Giving certain patients access to doctor-assisted suicide would affect every person in Scotland living with a terminal illness by putting the option of legitimised suicide before them. And it would radically alter the relationship between patients and doctors. In a context where NHS budgets are stretched, and lonely, forgotten-about people die without proper support, it should be unthinkable. Patients would undoubtedly feel pressure to die. And medics may feel under pressure to encourage the practice. After all, a shot of lethal drugs costs far less than extensive palliative care.

‘Assisted dying’ campaigners often neglect the effectiveness of palliative medicine and the tireless work of palliative medics, who have shone brightly over the last year of pandemic. As a country, we don’t invest enough in palliative care. Surely it is foolish to consider the radical step of allowing assisted suicide when we are not where we could be with current end of life support. Last week, at an event in the UK Parliament, Professor Katherine Sleeman, a distinguished expert in palliative medicine, summed up the situation well:

“Hospice, UK has estimated that every year in the UK over a hundred thousand people die needing palliative care but not receiving it. And more of a concern is that this gap is getting bigger because needs are projected to increase by around 40 percent over the next 20 years. And that will almost certainly increase known inequalities in access to care, for example, by ethnicity by deprivation.”

She added: “Can we really consider legalisation of assisted dying, this seismic shift for all of society, when so many people are dying without the care they require, without even the information that they need?
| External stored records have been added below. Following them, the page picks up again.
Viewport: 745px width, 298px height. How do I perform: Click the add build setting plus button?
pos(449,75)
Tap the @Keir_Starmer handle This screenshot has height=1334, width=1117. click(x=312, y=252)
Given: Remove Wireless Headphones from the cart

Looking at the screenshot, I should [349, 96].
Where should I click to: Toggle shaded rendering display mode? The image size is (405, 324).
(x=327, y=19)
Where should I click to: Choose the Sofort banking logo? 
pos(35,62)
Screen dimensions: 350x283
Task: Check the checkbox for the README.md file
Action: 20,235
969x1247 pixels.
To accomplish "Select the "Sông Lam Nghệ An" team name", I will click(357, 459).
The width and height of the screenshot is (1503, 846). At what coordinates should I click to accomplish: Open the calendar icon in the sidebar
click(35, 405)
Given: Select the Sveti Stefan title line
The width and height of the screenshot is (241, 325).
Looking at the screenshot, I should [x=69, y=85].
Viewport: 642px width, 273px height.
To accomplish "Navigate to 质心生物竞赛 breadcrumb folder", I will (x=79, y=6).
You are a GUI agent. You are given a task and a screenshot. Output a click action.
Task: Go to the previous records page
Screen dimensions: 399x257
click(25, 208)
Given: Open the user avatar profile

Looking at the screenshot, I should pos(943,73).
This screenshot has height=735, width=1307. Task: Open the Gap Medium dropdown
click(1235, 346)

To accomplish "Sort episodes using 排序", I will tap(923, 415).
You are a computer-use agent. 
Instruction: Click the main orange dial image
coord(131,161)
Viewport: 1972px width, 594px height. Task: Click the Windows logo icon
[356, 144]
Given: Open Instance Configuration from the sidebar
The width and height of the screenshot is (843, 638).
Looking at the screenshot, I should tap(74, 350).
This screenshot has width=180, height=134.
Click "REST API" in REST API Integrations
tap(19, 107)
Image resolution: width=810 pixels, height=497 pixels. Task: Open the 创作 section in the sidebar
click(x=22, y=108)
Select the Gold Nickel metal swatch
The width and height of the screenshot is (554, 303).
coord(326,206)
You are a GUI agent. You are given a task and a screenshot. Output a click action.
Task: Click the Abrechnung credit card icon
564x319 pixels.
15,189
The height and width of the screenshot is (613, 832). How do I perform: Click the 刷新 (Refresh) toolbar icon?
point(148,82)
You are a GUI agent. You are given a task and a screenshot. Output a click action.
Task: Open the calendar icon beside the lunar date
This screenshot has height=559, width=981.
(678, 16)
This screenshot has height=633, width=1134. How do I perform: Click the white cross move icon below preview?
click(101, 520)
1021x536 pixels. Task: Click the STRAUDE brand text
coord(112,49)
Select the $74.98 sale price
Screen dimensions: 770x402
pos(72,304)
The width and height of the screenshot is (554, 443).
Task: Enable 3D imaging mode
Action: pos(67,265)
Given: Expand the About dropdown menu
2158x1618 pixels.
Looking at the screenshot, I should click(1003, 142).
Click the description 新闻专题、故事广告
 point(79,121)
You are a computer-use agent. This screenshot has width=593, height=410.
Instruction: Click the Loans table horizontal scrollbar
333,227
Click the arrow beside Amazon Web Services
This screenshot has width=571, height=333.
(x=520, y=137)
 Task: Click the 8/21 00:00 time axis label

I do not necessarily think assisted dying is morally wrong, but I am deeply concerned that our societal conversation is being driven by hyperbole and fear not by evidence and information and it’s wrong and dangerous to frame this as a choice between suffering and suicide.”

Even the experience of those who support assisted suicide suggests that good palliative care works in the most difficult situations. Last week, one of the foremost assisted suicide campaigners in the UK, Noel Conway, died after a long battle with motor neurone disease (MND). Mr Conway’s wife Carol Conway told the media that her husband had died peacefully, that the hospice team and ventilation nurses had shown empathy and concern, and ensured he had a painless and dignified death.

Another reason not to change the law is because assisted suicide would alter the lense through which we view suicide as a whole. In jurisdictions that have legalised ‘assisted dying’ or euthanasia, there is evidence of a rise in suicide more widely. A 2015 study from the United States found that making it legal for doctors to assist someone to end their life resulted in a 6.3% increase in total suicides. The report’s authors concluded that changing the law was associated with “an increased inclination to suicide in others”. Changing the law to allow has engendered a culture change. Suicide is now viewed as more acceptable.

Disabled activists are amongst the most ardent opponents of assisted suicide and euthanasia over the years given the threat these practices pose to their community. Campaign group Not Dead Yet states: “Killing is not just another medical treatment option, and it must not be made any part of routine health care…We believe that legalising assisted suicide will inevitably lead to increasingly adverse judgements about the quality of life of disabled people.” In Scotland, disabled MSP Pam Duncan-Glancy and Jamie Szymkowiak, Convener of the SNP’s disability group, were some of the first voices to object to the proposals at the weekend.

Finally, assisted suicide is an ethical Rubicon that should not be crossed. As Dr Calum MacKellar, Director of Research of the Scottish Council on Human Bioethics, has said: “This move requires society to accept that some lives are unworthy of life. And it means the worth of some lives is no longer considered to be equal to that of other lives. When a society no longer believes in the equal worth of all lives, it is on a very dangerous road”.

It’s so important that parliamentarians approach this issue somewhat dispassionately, and carefully consider the evidence. The situation has not changed. Assisted suicide would be a dangerous and a retrograde step.

A shorter version of this article was published in Sp!ked on 22 June 2021.